Coccidioidomycosis Uveitis and Retinitis
Definition: Fungal systemic infection caused by inhalation of airborne spores from Coccidioides immitis.
Etiology: Coccidioidomycosis is a fungus found in the soil. It is related to dust storms. The ocular disease was described in 1948.
Incidence/Prevalence: Cocci is prevalent in regions considered Sonoran desert zones including the southwestern United States, parts of Mexico as well as Central and South America. In the U.S. it is most notable in the San Joaquin valley of California and Arizona. In Arizona in 2001 the incidence was reported as 43/100,000 population, a marked rise from 1995.
Systemic Clinical Findings: The disease has 4 different presentations, asymptomatic, primary pulmonary illness, persistent pulmonary disease, and disseminated disease. Clinical manifestations occur in only about 40% of infected persons. The most common presentation is a influenza-like illness. However it can progress to severe pneumonia and, rarely, extrapulmonary disseminated disease. Only a few arthroconidia, the mycelial form, can infect people. Persons at highest risk for disseminated disease include blacks, Filipinos, pregnant women in their third trimester, and immunocompromised persons.
Ocular Clinical Findings: Ocular Coccidioidomycosis generally segregates into 4 groups.
1. External eye disease including the eyelids and conjunctiva as the most common sites.
2. Anterior uveitis- presenting with hypopyon, iridocyclitis and a red eye. Pulmonary findings may be difficult to find in this subgroup and therefore must be suspected in cases of anterior uveitis of unknown origin in the proper clinical setting.
3. Posterior retinitis and uveitis- usually as part of the presentation of severe disseminated disease and often discovered late in the disease course. Many presumed cases have been described. Most cases documented pathologically originated from enucleation or autopsy. The posterior disease shows focal small white lesions that may be superficial and deep to retinal blood vessels.
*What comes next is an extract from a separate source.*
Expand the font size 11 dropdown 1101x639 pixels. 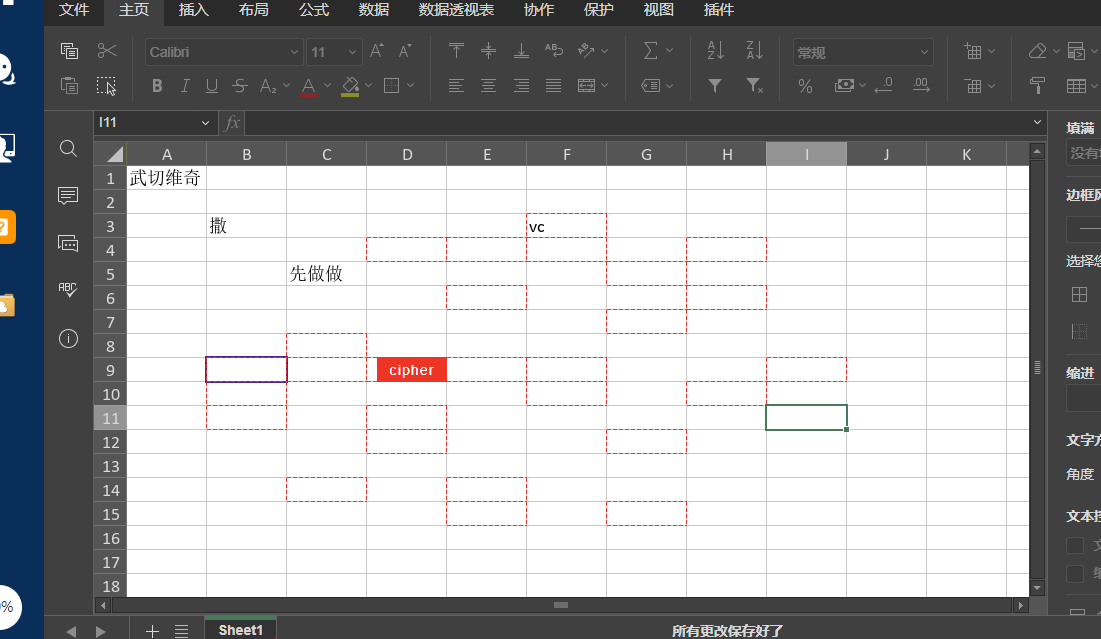(x=334, y=52)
4. Anterior and posterior disease- all cases that have been documented had initial involvement of the anterior segment and underwent vitrectomy. All eyes were lost.
Gross: The retina features single superficial discrete white lesions, which are granulomata surrounding the organisms (arrow 1). The choroid shows slightly less discrete white lesions with blurred margins (arrow 2).
Microscopic: In every tissue the key findings are granulomata that contain both spherules and endospores. In the figure, one sees a discrete granuloma in the inner nuclear layer. There is a spherule which contains endospores that are even visible on hematoxylin and eosin stains. Note that the endospores (inside the spherule at arrow 3) do not have nuclei (different from tachyzoites and bradyzoites of toxoplasmosis that are so often confused by ophthalmology residents). The spherule (arrow 3) is surrounded by a multinucleated giant cell (arrow 4). PAS and GMS highlight the organism.
Here the choroidal granuloma, really a single multinucleated giant cell in the figure (arrow 5) surrounds the PAS positive spherule. Multiple endospores are seen within the spherule, which also stain with PAS. This spherule is intact.
The GMS stain captures a ruptured spherule (arrow 6) that is releasing endospores (arrow 7).
Treatment: Amphotericin B is the drug of choice for pulmonary Coccidioidomycosis that is persistent or in which there is evidence of dissemination. The drug penetrates poorly into tissue and so it is administered intracamerally (intraocularly). Immunotherapy has been given for the disease with some success. Liposomes are sometimes used as a vehicle for slow release.
Prognosis: In the patients most at risk the disease may be fatal. Patients with anterior uveitis have a uniformly poor prognosis for useful vision. The lesions of the posterior segment have a better prognosis provided the patient survives the systemic illness.